La jeune pousse lyonnaise Cuir Marin de France veut se positionner le leader du cuir marin en France. A travers sa marque Ictyos, elle a développé un nouveau procédé de tannerie utilisant les résidus de peaux de poissons, issues des déchets générés par la restauration locale. Une stratégie qui devrait se retrouvée accélérée par une levée de fonds de 500.000 euros, qu'elle s'apprête à finaliser en octobre avec des investisseurs, dont le nom n'a pas encore été divulgué.Cuir Marin de France remet au goût du jour le métier de tanneur, mis de côté depuis plusieurs décennies. Une tendance qui n'a pas échappée au groupe de luxe LVMH, qui a sélectionné la jeune pousse lyonnaise parmi sa promotion de 20 startups accompagnées à Station F. Mais le QG de le startup se trouve ailleurs, puisque le tanneur de cuir marin s'est installé à Saint-Fons (Rhône), en banlieue lyonnaise, au plus près du Centre technique du cuir, qui fait partie des cinq plus grands pôles d'expertises mondiale dans son domaine. "On a passé six mois à peaufiner notre développement à leurs côtés, pour arriver une qualité de production qui répond au standard de l'industrie du luxe", explique Benjamin Malatrait, président et cofondateur de Cuir Marin de France, qui développe la marque Ictyos.

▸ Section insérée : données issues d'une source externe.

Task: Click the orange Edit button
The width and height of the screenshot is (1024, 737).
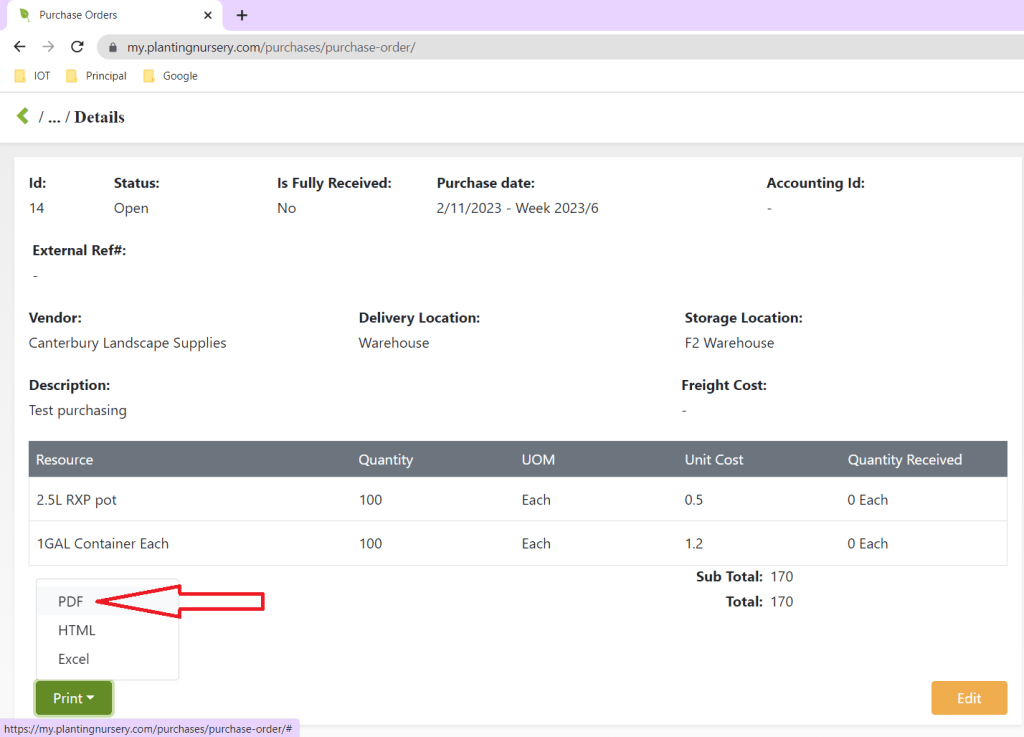Action: tap(968, 698)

Après avoir récolté une enveloppe de 100.000 euros à travers un financement participatif pour son installation, la jeune pousse, qui compte désormais 6 collaborateurs, bouclera son premier exercice en 2020 tout en s'apprêtant à compléter, d'ici fin octobre, une levée de fonds de 500.000 euros. Bien que le nom de ses partenaires demeure, pour l'heure confidentiel, cette opération a un objectif affiché : lui permettre de poursuivre sa R&D, en vue de proposer une nouvelle espèce de cuir d'origine marine chaque année. "Nous souhaitons aller davantage vers une diversification des types de cuirs produits, plutôt que vers une montée en volume", atteste Benjamin Malatrait.
Une démarche d'économie circulaire
Entouré de deux amis diplômés en chimie, l'idée avait émergé en étudiant le menu d'un restaurant. Avec une question : comment valoriser les quelques 50.000 tonnes annuelles de peaux de poissons générées chaque année par l'industrie agroalimentaire en France ? Un chiffre qui grimpe même à 500.000 tonnes annuelles en Europe.
Un "parfait exemple" d'une mauvaise utilisation des ressources naturelles, que l'un des trois cofondateurs avait tenté de corriger, dès le lendemain, en récupérant une peau de poisson au sein d'un restaurant de sushis parisien. Il avait alors procédé à une première ébauche de leur futur procédé de tannage, qui se veut sans métaux lourds et dans une optique de valorisation des déchets.